Home Sweet Home Alone fails on almost every level, and that’s not even comparing it to the prior entries in this franchise. Since the movie is (some might say mercifully) so short, a lot of key information is crammed in through clunky, expository dialogue. Characters talk to each other like the actor wandered onto set while they were filming, and the director threw them into the scene on accident and everyone needs to explain their function in the movie. When the movie gives a more organic conversation to discuss who a character is, it is entirely inconsequential to the plot and can be removed from the movie with no real impact.
This movie tries to bank on nostalgia with the subtlety of a sledgehammer. It lifts musical cues, scenes, and dialogue shamelessly from the first Home Alone but does not have a point for it in the plot, especially considering the plot is not what the first one was. When the ending result is turning out like this, maybe reminding people of where this sixth entry came from almost 30 years ago isn’t the best idea.
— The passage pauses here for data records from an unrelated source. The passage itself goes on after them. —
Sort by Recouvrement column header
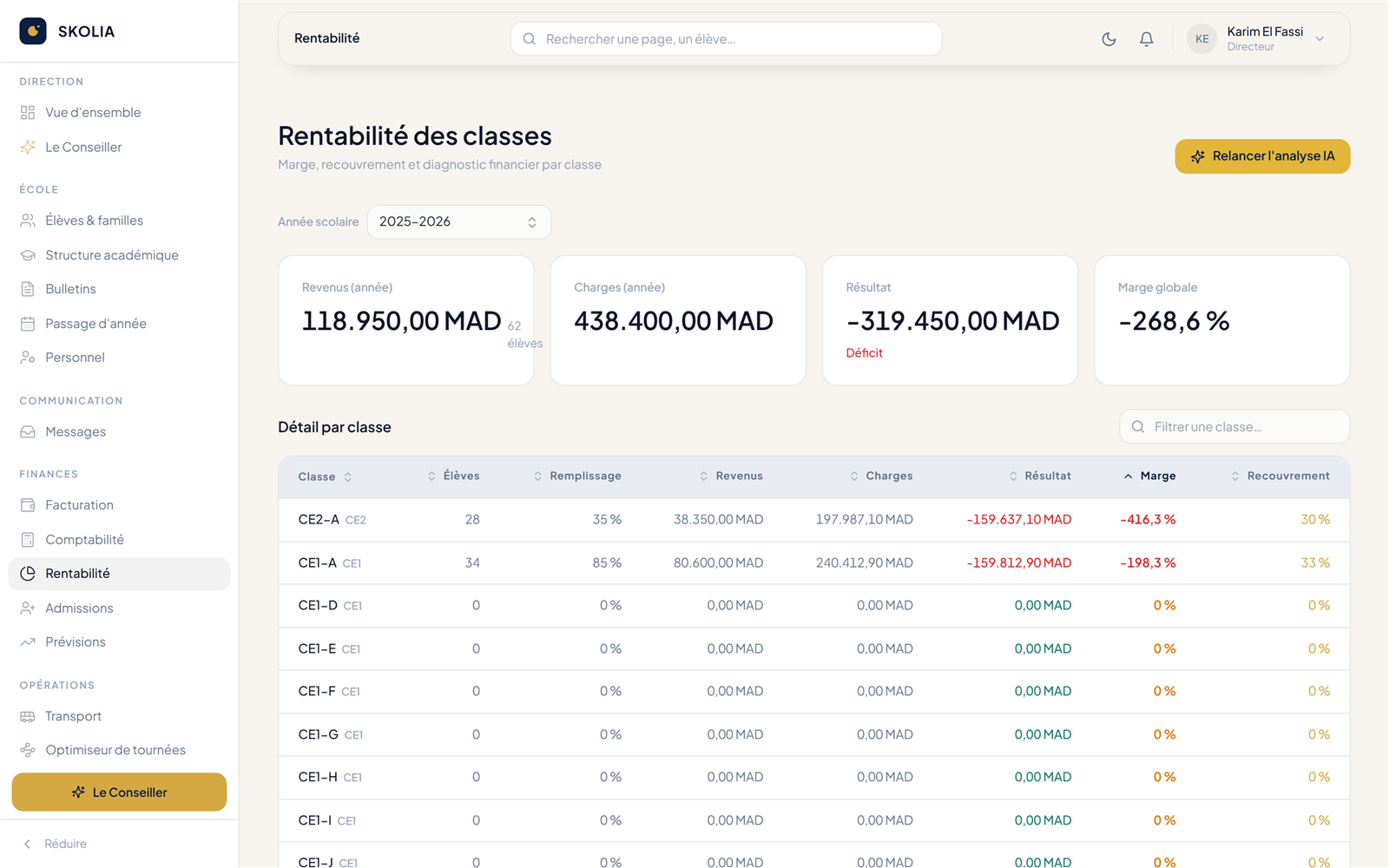 (1280, 476)
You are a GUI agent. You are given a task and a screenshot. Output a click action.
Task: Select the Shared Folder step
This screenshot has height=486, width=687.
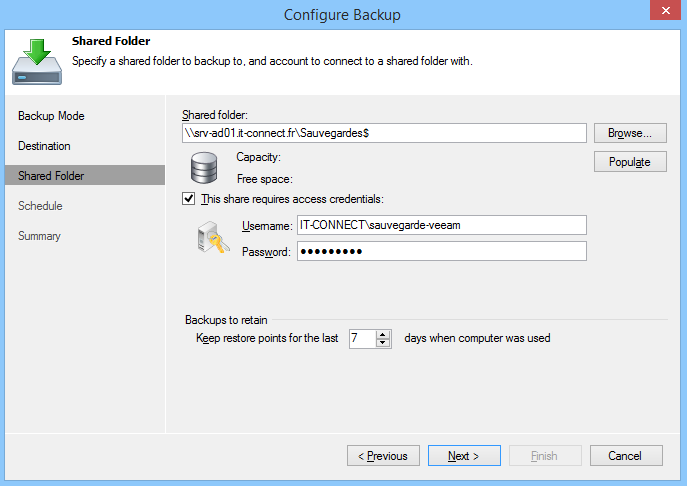pos(51,176)
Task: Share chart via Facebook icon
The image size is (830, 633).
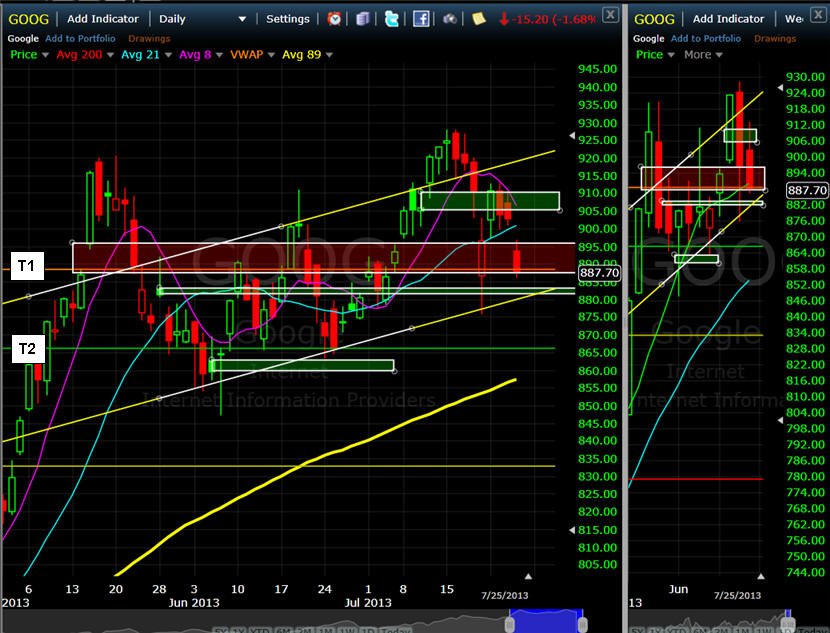Action: click(421, 19)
The movie also flips the dynamic between the robbers and the kid who has been titularly left home alone. In the first five entries, there is something in the house that the robbers want, be it valuable objects, a piece of technology that was accidentally mixed up at the airport or a safe in the basement that contains a priceless painting. Here, the thieves had something stolen from them by the kid and are trying to steal it back from the kid. This could be interesting, however when the movie stumbles into the part that everyone is there to see (the kid boobytrapping the house and the thieves bungling through the traps), the flipped dynamic makes the scene uncomfortable.
When a movie is ultimately going to get to a point where carnage is going to be unleashed on a person or group of people, it is the movie’s job to make the audience feel that the level of cartoonish violence is warranted. Take John Wick for example; in the first twenty minutes the audience is introduced to his life after the death of his wife, the puppy his wife gave him to help him move on, and then the bad guy kills the puppy and steals his car. The audience now has a reason to root for him as he goes on to kill 77 people over the course of that movie.
In the first Home Alone, the audience is introduced to Marv and Harry as they are casing the house and breaking into other houses in the neighborhood. Neither Marv nor Harry are given anything redeeming in their character arc so when Kevin defends his home with the wrath of God in the Old Testament, it is perfectly fine for the audience to root for him. Here, Pam and Jeff (Ellie Kemper and Rob Delaney respectively) are just trying to get their own property back from this rich kid that stole it. It reframes the scene about why the violence around them is happening in such a way that it makes it uncomfortable to watch while the scene relishes what it is doing.
This movie is unwatchable. It is not funny, the violence is over the top and cringe-worthy and there isn’t anything redeemable to this movie to make it worth even a minute of the 90-minute runtime. If someone has Disney+ and wants to watch a Home Alone movie, there is Home Alone, Home Alone 2: Lost in New York, and debatably Home Alone 3. In the grand scheme of things coming to Disney+ this weekend, Shang-Chi and the Legend of the Ten Rings or Jungle Cruise are much better uses of one’s time.